During Spanish colonization of California, the territory was divided into four
military districts, each under the jurisdiction of a military establishment
or presidio, which protected several missions and vast areas of land.
The Royal Presidio of Santa Barbara was the last of the four presidios
established. The territory covered by the military districts of the Santa
Barbara Presidio included more than 7,000 square miles, and extended from
the San Fernando Valley to San Luis Obispo, and from the Pacific Ocean
inland to the San Joaquin Valley. The presidio protected the missions
of La Purisma, Santa Ynes, Santa Barbara, San Buenaventura, and San Fernando.
The initial settlement at the presidio began in 1782, and consisted of
temporary barracks and a palisade. Permanent construction began in 1788.

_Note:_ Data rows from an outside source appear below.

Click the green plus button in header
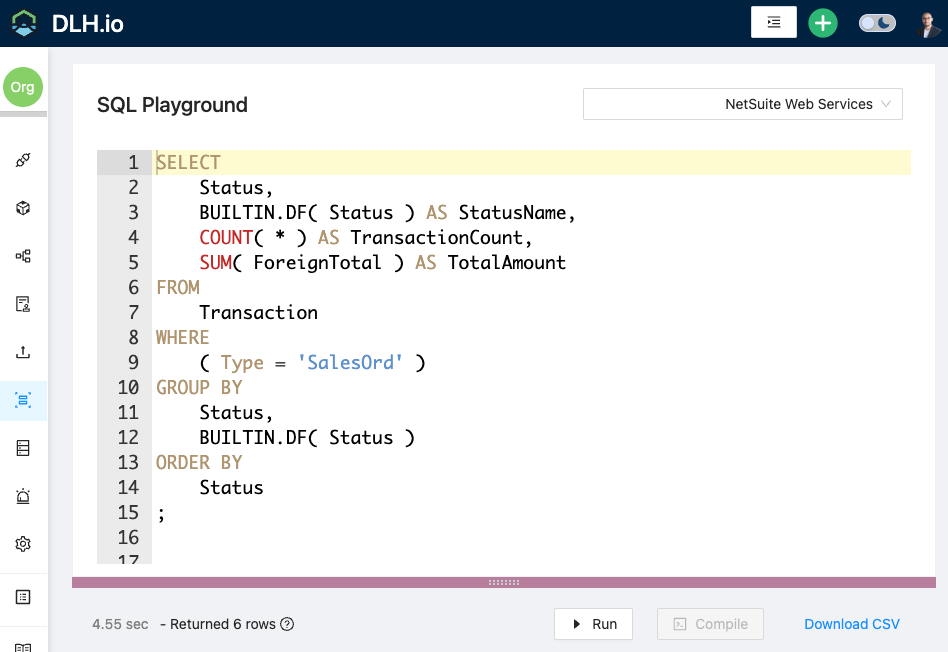This screenshot has width=948, height=652. [x=822, y=21]
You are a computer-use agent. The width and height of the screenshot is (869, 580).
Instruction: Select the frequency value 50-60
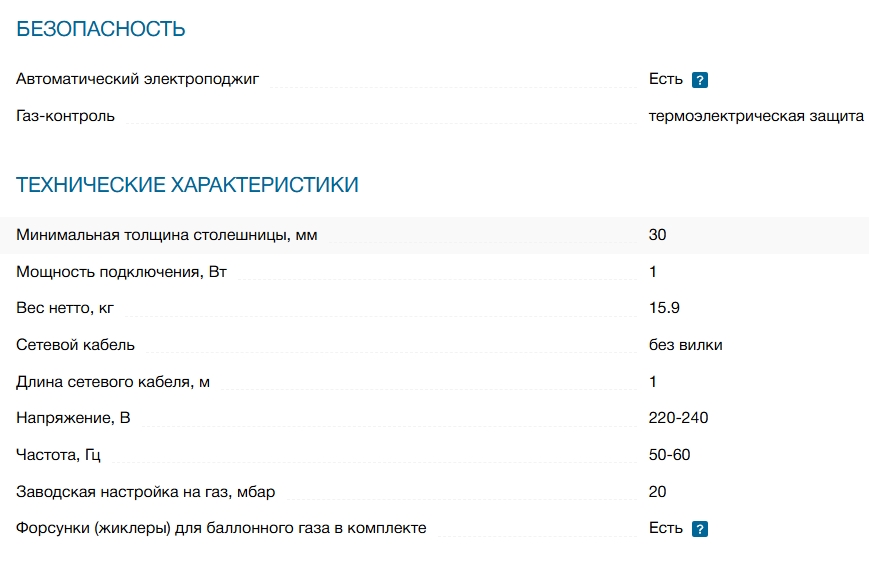click(x=669, y=455)
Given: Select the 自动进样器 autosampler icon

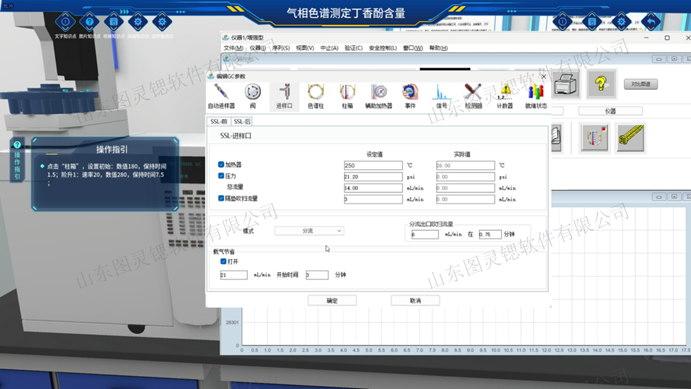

Although Monterey was the political capital of California during most
of the Spanish and all of the Mexican periods, the majority of the ruling
class preferred the climate and beautiful surroundings of Santa Barbara.
The Pueblo of Santa Barbara was established in 1826 after a community
began to develop around the walls of the presidio. The original appearance
of the presidio was that of an enclosed quadrangle of buildings (offices
and residences) surrounding a central plaza that was traditionally used
as the parade grounds. The Presidio of Santa Barbara remained in use until
the mid-19th century, long after California's other presidios had been
abandoned. What remains today of the old presidio is incorporated within
the Santa Barbara Presidio Historic District. Two adobe buildings remain
from the presidio and have been carefully restored. El Cuartel and La
Caneda Adobe are part of El Presidio de Santa Barbara State Historic Park.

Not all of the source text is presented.